白岩の長谷寺、通称「白岩観音」は、朱鳥年間(686-696)に開基されたことが「長谷寺縁起絵巻」に伝えられている。
本尊の十一面観音立像は、総高230cm、像高180cmで、かや材の一木割矧造で素木仕上げとなっている。様式から平安時代後期(藤原時代)の作とされる。また、同型の前立像は、総高270cm、像高186cmで、桧の寄木造、目には玉眼がはめ込まれ、全体に金箔が施されている。

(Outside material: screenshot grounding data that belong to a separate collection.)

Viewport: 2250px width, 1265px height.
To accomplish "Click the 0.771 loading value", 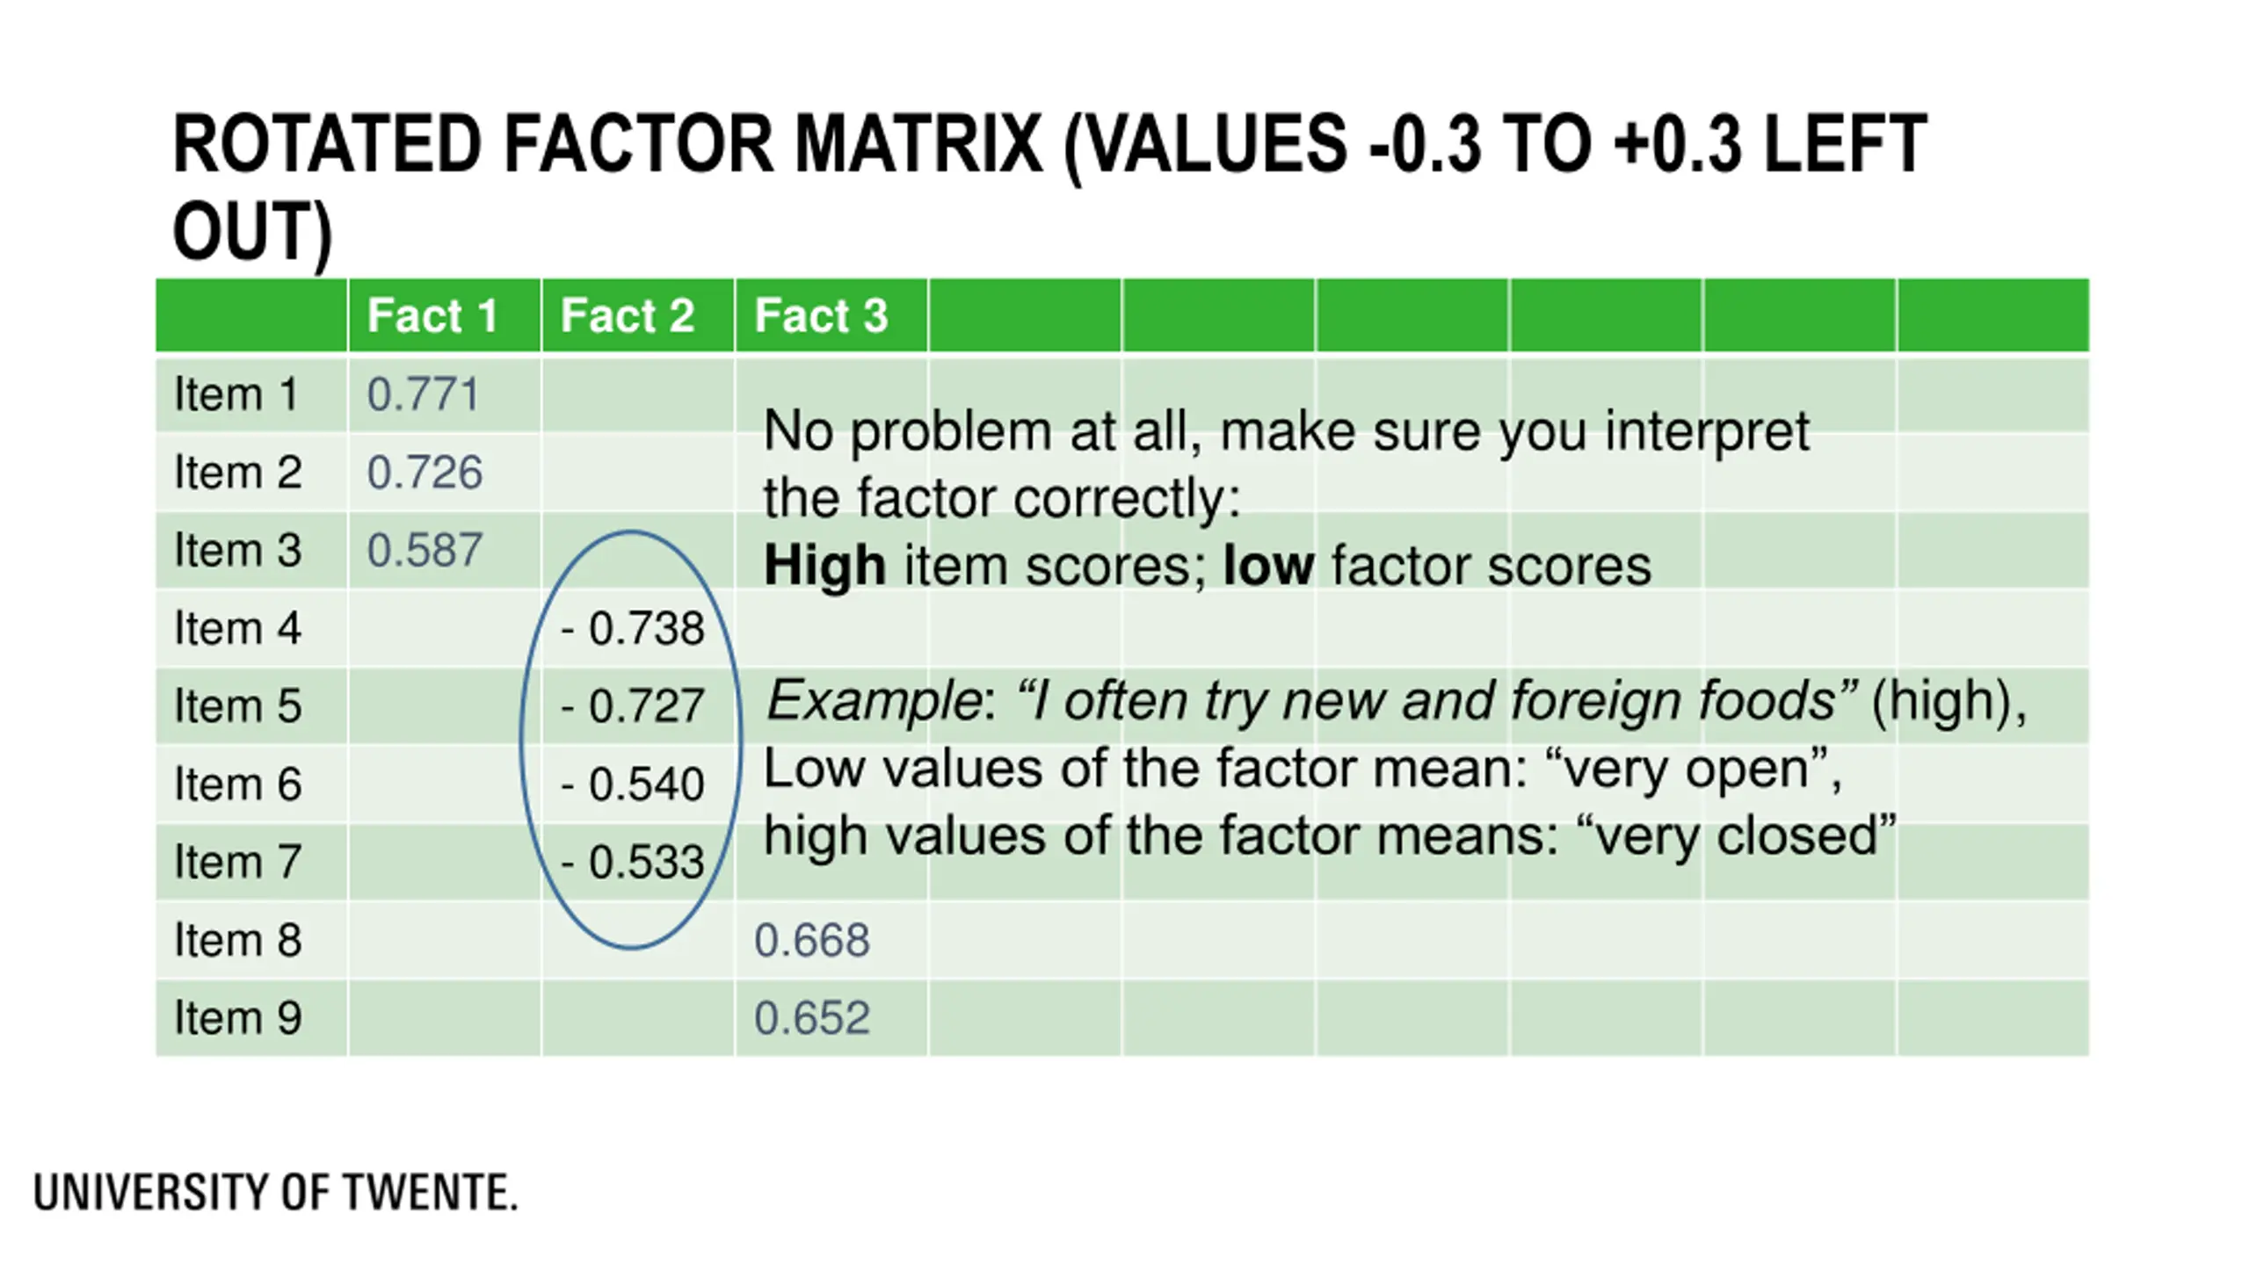I will pyautogui.click(x=423, y=394).
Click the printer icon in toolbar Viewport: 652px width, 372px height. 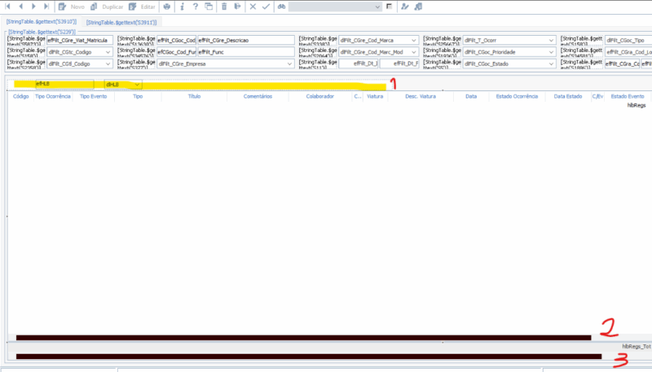(167, 7)
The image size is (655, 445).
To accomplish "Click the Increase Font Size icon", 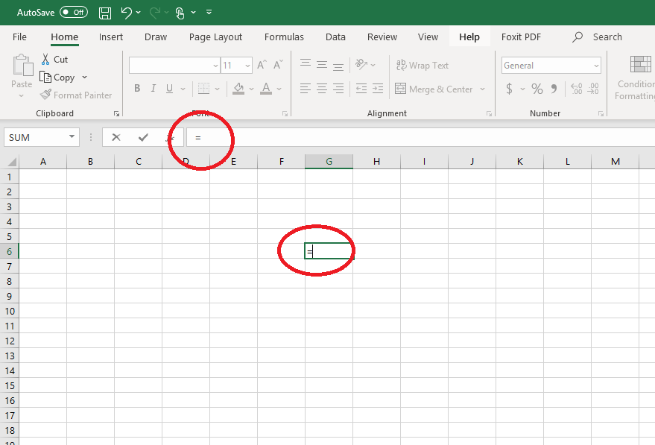I will (262, 66).
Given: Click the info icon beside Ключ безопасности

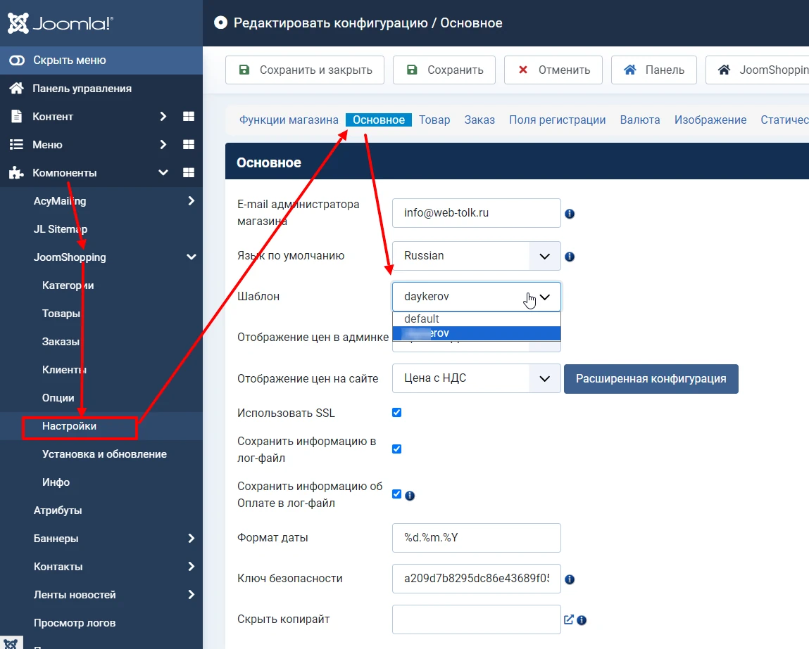Looking at the screenshot, I should point(570,579).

右手に錫杖、左手には宝瓶を持ち、鎌倉時代の作と推定されている。
鎌倉時代中期・天福年間(1233)に成立した坂東33ヶ所のうち、第15番の札所となった白岩観音へは中世以降、多くの巡礼者たちが訪れた。本尊の十一面観音像が秘仏であるため、一般に参拝するのは前立像であった。
精緻にして優美なつくりの二体の仏像は美術史的にも高く評価でき、特に平安時代の仏像は県内では極めて少なく貴重である。
(看板資料より)

箕輪落城の前に、軍記物の多くが白岩の激戦を記している。箕輪攻防戦にはこの方面からの武田軍の攻撃が重要な意味を持っていたからである。
箕輪城にとって、白岩方面は室田の鷹留城を結ぶ重要な防衛線である。箕輪・鷹留の両城は別城一郭の城であり、離れていてもお互いに支え合い、一城が包囲されると一方の城が後詰となる。箕輪攻撃を行うにはこの二城間を断ち切るか、同時攻撃をする必要があった。武田軍が両城を分断する作戦に出たのが、白岩付近の激戦となったのである。
高浜砦を失い、白岩で破れた箕輪方は以降、鷹留城との連絡が困難になったと思われる。白岩の戦いで坂東三十三番・第十五番札所の観音堂は焼失したが、仏像・経典は焼失を免れ、天正8(1580)年に世無道上人が遠近貴賎の勧進を集め、白岩六坊と共に堂を再建して旧に復した。
余談であるが、この観音堂が武田信玄の援助により再建されたため、浜川の長野氏一族は今でも参詣しないという。
(箕輪城と長野氏より)

 


長谷寺の方の話によると、武田信玄は以前から攻め込む旨触れを出していたため、仏像や経典は予め非難させておいたので難を免れたとのことでした。武田方により再建されたことは、観音堂の天上にその旨記載された部分があるとのことでした。